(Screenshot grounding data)
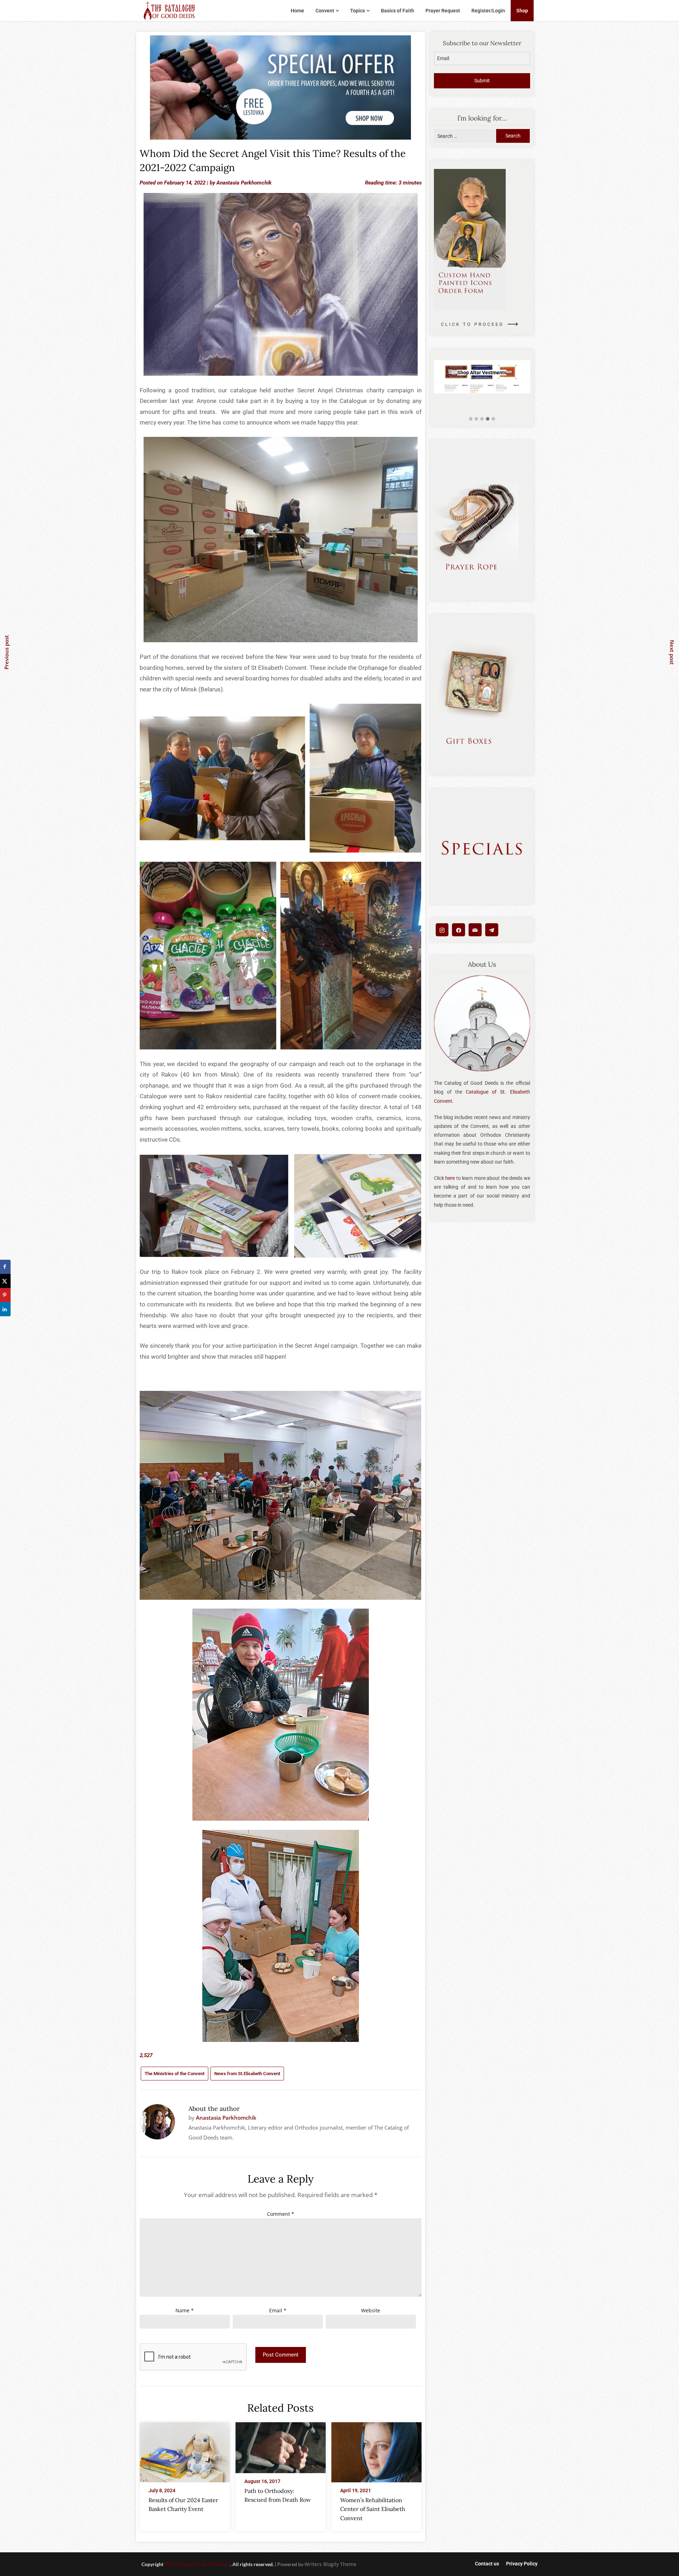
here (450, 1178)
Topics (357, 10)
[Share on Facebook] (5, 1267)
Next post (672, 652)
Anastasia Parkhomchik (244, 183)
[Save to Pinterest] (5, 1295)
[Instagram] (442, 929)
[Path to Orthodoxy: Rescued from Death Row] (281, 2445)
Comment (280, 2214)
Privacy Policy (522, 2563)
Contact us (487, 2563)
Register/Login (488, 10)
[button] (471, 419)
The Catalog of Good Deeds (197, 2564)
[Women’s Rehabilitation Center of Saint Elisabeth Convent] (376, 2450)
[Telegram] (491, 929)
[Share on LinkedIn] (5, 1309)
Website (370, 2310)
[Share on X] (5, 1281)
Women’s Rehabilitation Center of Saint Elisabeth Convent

■ WHAT THE TASK ASKS
From the line that has "Anastasia Parkhomchik (244, 183)" through the line that has "[button] (471, 419)", copy every line exactly as it appears above, and leave out all others.

■ RESPONSE TO THE TASK
Anastasia Parkhomchik (244, 183)
[Save to Pinterest] (5, 1295)
[Instagram] (442, 929)
[Path to Orthodoxy: Rescued from Death Row] (281, 2445)
Comment (280, 2214)
Privacy Policy (522, 2563)
Contact us (487, 2563)
Register/Login (488, 10)
[button] (471, 419)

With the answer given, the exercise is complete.